About this exercise ::
Only the lines from the one with "Achternaam (17, 1216)" through the end of the data are wanted, copied exactly.

Record set ::
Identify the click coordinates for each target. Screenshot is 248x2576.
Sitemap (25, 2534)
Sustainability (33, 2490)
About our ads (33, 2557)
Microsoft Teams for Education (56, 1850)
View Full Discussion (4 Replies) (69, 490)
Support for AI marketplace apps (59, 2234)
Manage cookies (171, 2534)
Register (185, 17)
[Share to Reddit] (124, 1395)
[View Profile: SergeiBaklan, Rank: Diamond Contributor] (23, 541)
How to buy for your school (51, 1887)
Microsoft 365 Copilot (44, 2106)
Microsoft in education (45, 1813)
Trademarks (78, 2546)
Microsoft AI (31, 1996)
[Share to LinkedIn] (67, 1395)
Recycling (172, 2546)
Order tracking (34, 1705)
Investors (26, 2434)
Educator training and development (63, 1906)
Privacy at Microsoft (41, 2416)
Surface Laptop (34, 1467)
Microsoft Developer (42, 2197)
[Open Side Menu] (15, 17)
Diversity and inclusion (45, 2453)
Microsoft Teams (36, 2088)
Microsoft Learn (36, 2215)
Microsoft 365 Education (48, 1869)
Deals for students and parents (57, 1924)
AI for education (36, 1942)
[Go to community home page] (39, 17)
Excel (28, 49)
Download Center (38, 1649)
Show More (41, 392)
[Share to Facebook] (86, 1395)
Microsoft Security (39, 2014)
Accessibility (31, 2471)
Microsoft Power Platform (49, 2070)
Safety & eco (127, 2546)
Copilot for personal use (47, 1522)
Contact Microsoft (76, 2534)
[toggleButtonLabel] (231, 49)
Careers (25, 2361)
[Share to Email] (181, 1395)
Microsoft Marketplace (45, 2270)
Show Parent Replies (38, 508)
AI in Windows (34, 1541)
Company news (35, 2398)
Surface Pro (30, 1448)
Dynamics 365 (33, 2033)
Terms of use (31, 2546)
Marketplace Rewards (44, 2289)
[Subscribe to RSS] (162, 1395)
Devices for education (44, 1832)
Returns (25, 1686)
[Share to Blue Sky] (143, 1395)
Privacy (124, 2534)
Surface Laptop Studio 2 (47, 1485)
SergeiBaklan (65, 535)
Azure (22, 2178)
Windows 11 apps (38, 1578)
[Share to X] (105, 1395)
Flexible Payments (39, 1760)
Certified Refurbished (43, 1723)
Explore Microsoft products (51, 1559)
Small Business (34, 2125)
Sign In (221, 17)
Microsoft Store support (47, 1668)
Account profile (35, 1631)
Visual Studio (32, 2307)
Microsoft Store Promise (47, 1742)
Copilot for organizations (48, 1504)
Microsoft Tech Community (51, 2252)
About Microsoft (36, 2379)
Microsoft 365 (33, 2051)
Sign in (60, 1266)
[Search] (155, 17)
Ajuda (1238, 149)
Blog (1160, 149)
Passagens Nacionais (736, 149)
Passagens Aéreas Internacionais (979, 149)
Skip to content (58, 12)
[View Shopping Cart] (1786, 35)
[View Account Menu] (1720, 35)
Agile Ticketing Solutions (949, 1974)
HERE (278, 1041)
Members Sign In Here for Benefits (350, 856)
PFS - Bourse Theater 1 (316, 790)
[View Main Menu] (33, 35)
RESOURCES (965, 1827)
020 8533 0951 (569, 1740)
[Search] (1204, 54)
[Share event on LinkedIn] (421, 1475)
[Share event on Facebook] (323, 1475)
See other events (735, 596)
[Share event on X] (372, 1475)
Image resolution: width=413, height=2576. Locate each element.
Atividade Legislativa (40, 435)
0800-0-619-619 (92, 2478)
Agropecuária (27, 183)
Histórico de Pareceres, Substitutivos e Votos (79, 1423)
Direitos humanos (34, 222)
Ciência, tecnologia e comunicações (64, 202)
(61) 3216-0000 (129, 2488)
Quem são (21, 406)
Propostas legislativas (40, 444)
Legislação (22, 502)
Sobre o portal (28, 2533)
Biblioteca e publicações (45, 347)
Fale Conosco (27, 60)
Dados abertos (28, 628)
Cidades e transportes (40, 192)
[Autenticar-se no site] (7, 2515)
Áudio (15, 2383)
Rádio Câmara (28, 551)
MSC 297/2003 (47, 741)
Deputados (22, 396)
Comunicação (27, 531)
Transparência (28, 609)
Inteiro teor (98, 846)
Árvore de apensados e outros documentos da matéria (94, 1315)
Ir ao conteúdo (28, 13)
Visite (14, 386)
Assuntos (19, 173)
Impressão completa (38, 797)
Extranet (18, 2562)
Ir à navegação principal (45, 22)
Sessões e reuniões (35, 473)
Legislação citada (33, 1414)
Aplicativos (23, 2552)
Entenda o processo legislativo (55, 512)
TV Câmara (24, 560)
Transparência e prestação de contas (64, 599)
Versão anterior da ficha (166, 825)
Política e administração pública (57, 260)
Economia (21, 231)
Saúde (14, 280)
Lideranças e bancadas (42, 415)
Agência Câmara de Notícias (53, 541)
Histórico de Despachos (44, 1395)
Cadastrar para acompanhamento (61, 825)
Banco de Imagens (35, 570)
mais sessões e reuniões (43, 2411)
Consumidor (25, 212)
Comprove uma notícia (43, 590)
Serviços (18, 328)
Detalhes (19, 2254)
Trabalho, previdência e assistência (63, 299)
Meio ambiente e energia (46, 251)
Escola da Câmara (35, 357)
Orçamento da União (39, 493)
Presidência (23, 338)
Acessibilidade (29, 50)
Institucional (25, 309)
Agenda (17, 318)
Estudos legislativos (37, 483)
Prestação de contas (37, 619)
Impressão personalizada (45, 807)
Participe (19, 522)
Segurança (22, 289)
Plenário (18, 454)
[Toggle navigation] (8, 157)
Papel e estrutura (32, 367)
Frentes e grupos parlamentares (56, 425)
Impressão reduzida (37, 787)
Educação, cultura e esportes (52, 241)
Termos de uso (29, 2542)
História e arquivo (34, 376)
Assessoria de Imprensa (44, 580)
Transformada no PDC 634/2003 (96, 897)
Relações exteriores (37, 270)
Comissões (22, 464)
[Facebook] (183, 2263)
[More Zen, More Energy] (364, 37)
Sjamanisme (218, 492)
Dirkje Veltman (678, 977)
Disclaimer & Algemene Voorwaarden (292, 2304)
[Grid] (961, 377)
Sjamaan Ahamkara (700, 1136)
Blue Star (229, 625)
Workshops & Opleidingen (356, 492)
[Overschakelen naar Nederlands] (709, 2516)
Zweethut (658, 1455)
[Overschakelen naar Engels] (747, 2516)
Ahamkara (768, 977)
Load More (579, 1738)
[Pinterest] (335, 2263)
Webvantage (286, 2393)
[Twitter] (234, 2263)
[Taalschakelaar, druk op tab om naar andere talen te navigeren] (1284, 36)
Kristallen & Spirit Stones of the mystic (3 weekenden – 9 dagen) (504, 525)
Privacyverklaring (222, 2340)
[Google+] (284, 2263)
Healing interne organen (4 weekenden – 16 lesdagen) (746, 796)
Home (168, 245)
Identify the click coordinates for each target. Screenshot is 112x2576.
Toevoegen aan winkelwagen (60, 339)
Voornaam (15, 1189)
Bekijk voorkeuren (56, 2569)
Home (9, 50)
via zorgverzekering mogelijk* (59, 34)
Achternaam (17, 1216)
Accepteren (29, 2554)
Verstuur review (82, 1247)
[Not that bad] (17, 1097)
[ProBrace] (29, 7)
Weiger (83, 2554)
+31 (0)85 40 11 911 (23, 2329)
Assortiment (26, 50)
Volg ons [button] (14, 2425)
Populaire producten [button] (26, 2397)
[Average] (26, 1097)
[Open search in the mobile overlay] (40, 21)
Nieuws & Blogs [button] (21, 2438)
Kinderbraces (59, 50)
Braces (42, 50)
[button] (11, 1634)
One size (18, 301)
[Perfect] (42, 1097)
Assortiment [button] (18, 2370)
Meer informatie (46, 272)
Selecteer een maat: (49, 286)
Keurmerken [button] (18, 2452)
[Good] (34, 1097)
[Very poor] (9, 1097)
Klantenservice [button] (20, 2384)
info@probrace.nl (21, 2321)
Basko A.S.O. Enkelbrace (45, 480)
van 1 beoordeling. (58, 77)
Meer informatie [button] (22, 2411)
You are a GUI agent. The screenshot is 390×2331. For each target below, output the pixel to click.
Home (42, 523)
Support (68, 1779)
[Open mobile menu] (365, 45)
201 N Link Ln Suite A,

Task result ::
Achternaam (17, 1216)
Accepteren (29, 2554)
Verstuur review (82, 1247)
[Not that bad] (17, 1097)
[ProBrace] (29, 7)
Weiger (83, 2554)
+31 (0)85 40 11 911 (23, 2329)
Assortiment (26, 50)
Volg ons [button] (14, 2425)
Populaire producten [button] (26, 2397)
[Average] (26, 1097)
[Open search in the mobile overlay] (40, 21)
Nieuws & Blogs [button] (21, 2438)
Kinderbraces (59, 50)
Braces (42, 50)
[button] (11, 1634)
One size (18, 301)
[Perfect] (42, 1097)
Assortiment [button] (18, 2370)
Meer informatie (46, 272)
Selecteer een maat: (49, 286)
Keurmerken [button] (18, 2452)
[Good] (34, 1097)
[Very poor] (9, 1097)
Klantenservice [button] (20, 2384)
info@probrace.nl (21, 2321)
Basko A.S.O. Enkelbrace (45, 480)
van 1 beoordeling. (58, 77)
Meer informatie [button] (22, 2411)
You are a GUI agent. The screenshot is 390×2331. For each target below, output the pixel to click.
Home (42, 523)
Support (68, 1779)
[Open mobile menu] (365, 45)
201 N Link Ln Suite A,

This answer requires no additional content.